Tuesday 7 April 2009

Oooh, Yet Another Of Those ‘Extremely Rare’ Cases….

…of false allegations of rape:
A man has told of the pain and humiliation he endured when his estranged wife falsely accused him of rape.
You’d think those words, ‘estranged wife’, might have given the police a clue, don’t you?
He described how he was arrested at his home - he was watching TV in bed when police arrived - and spent 16 hours in a cell.

His clothes were taken for forensic examination and he was left naked so that DNA samples could be taken.

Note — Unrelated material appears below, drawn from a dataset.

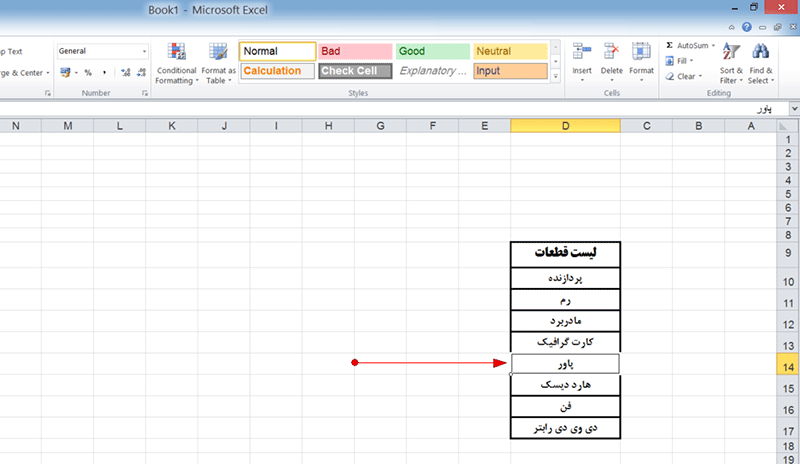Open Conditional Formatting menu
Image resolution: width=800 pixels, height=464 pixels.
[176, 62]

Mr Scoones said: 'I wasn't just stripped of my clothes, but of my dignity. I was stood there naked, with two police officers at one side of me and a doctor at the other side, having swabs taken from all over my body.

'It was humiliating and degrading. I don't blame the officers for investigating, but it is a heinous crime to be accused of and I'm still having nightmares now.'
That’s very forgiving of you, Mr Scoones….
Durham Crown Court heard that she told police Mr Scoones followed her home from a shop, forced his way into the house and raped her in a downstairs toilet.

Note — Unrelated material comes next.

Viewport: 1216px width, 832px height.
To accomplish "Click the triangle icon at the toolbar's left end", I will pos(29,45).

She claimed she was hurt but had not been able to call police immediately because he threatened to petrol-bomb her house.

It was only after discrepancies emerged in a police interview with her that Mr Scoones was told he was in the clear and his ex-wife was charged with committing an act intended to pervert the course of justice.
Wouldn’t it have been an idea to have those interviews before arresting the poor guy? You know, to see if there really has been a rape after all?
PC Elizabeth Graham, of Durham Police's domestic abuse investigation team, said the force was very victim focused and that the allegation of rape had been taken seriously and fully investigated.

It was only when the truth emerged that Scoones stopped being treated as the victim.
How about, instead of assigning ‘victim’ status to one or the other depending on the complaint, the police wait to see where the actual evidence leads?
PC Graham said: 'This was a calculated and malicious allegation made by a frustrated ex-partner who had an aim of discrediting her former husband and subjecting him to the indignity of a police investigation into an allegation of rape.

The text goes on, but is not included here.